**Task to carry out**
Copy out word for word the entries below, from the line with "coordinates (844, 318)." to the line with "coordinates (813, 577).", both lines included.

:: Records for processing ::

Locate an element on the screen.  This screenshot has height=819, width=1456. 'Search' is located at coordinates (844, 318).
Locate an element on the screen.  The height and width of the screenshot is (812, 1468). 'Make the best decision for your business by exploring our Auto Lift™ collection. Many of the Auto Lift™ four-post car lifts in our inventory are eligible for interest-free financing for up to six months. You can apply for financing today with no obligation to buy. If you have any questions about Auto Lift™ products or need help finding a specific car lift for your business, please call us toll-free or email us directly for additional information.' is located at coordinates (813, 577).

:::
:: Records for processing ::

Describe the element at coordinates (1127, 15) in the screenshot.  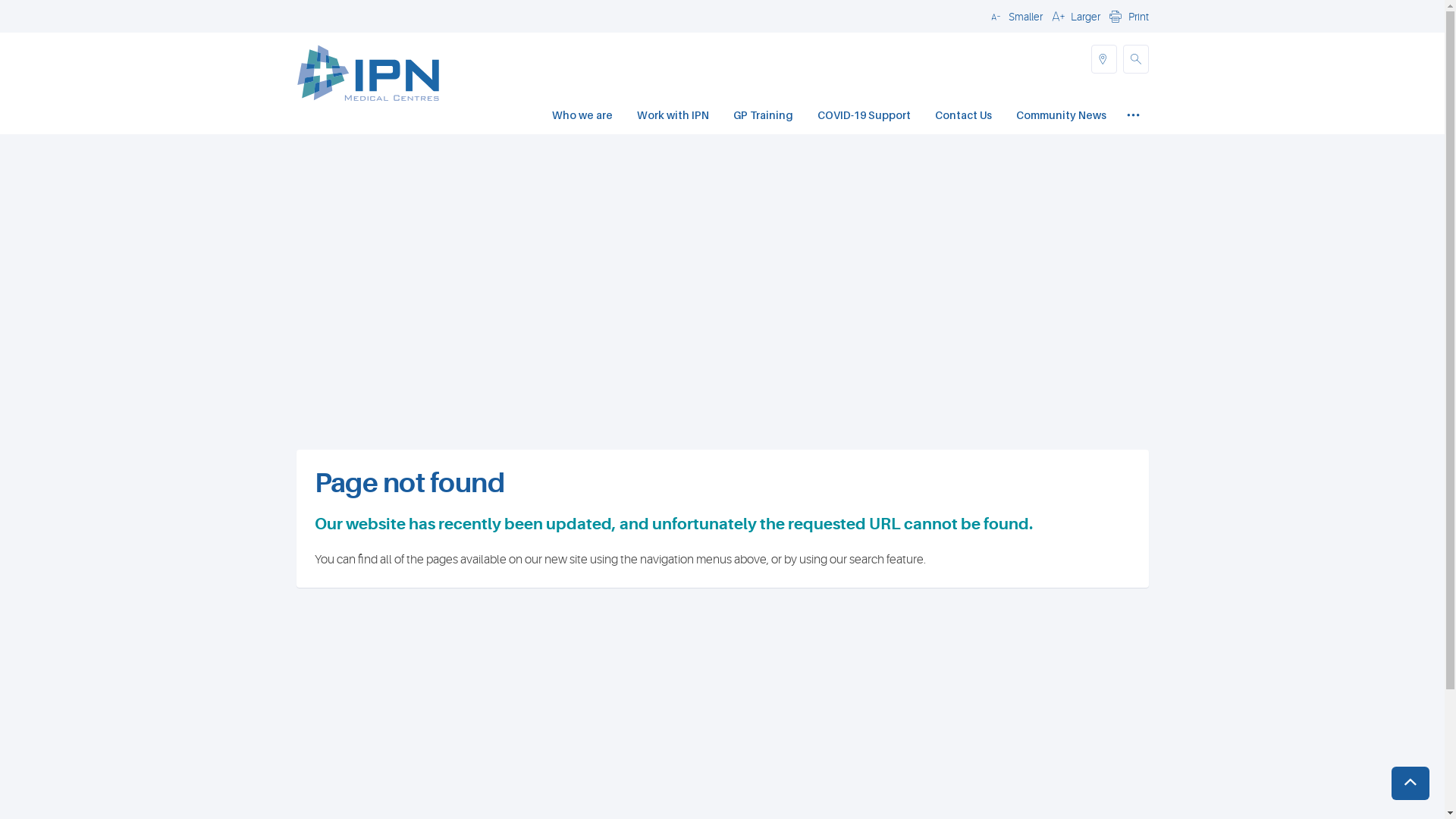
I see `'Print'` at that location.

:::
:: Records for processing ::

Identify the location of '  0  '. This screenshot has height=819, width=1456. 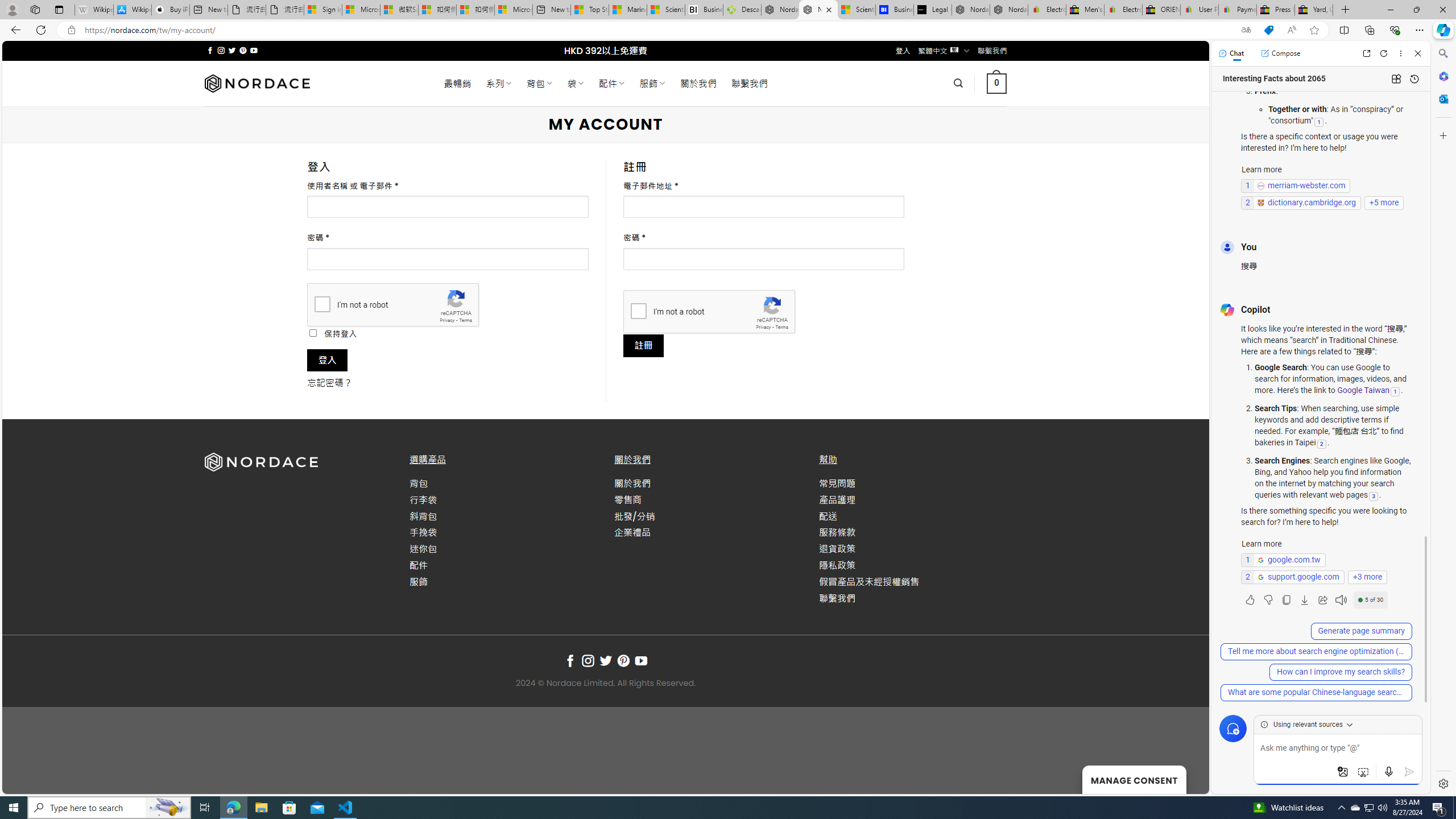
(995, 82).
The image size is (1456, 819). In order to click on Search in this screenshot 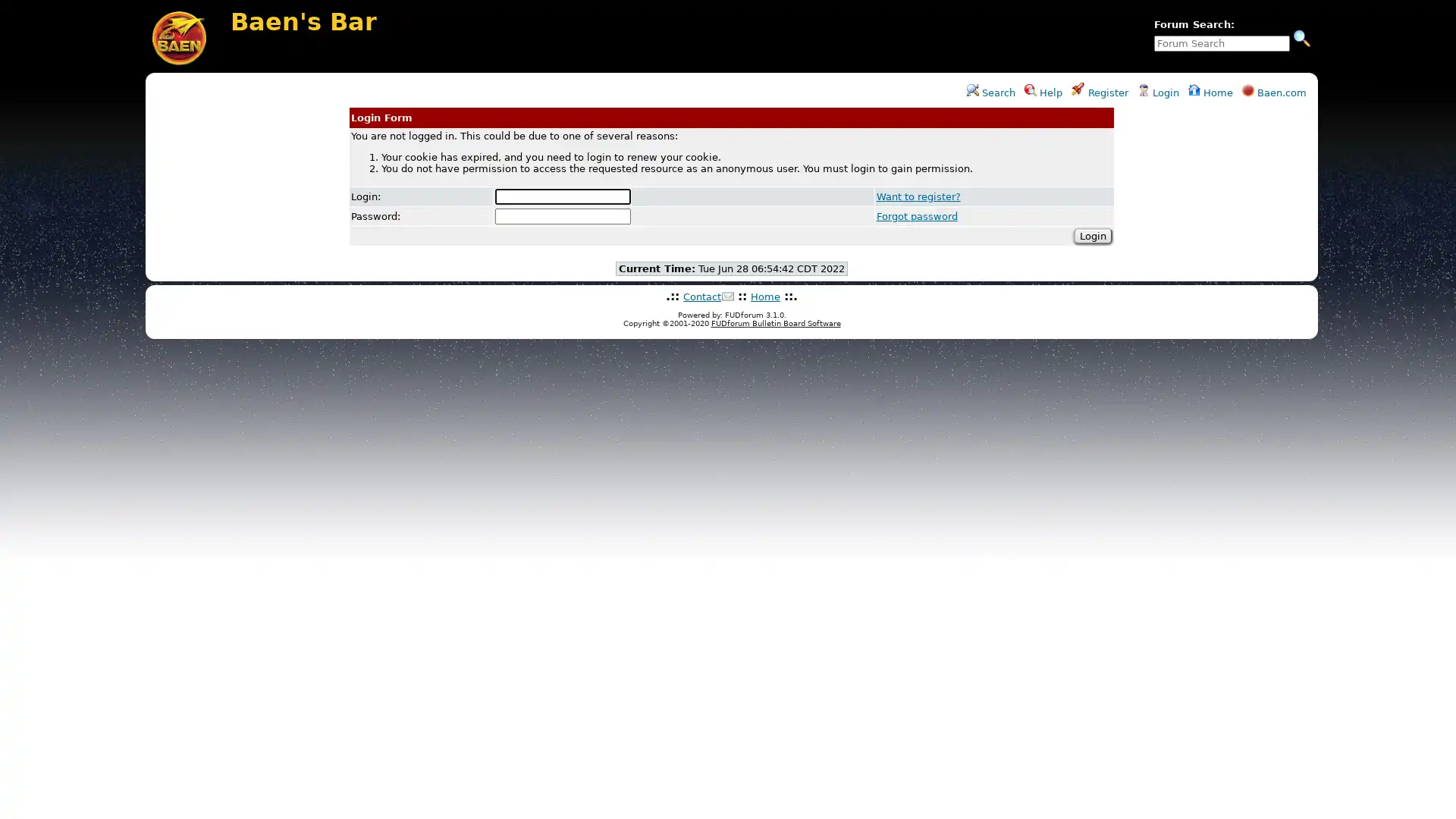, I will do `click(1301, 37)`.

:::

**Problem solution**
Locate an element on the screen.  This screenshot has height=819, width=1456. 'Search' is located at coordinates (844, 318).
Locate an element on the screen.  The height and width of the screenshot is (812, 1468). 'Make the best decision for your business by exploring our Auto Lift™ collection. Many of the Auto Lift™ four-post car lifts in our inventory are eligible for interest-free financing for up to six months. You can apply for financing today with no obligation to buy. If you have any questions about Auto Lift™ products or need help finding a specific car lift for your business, please call us toll-free or email us directly for additional information.' is located at coordinates (813, 577).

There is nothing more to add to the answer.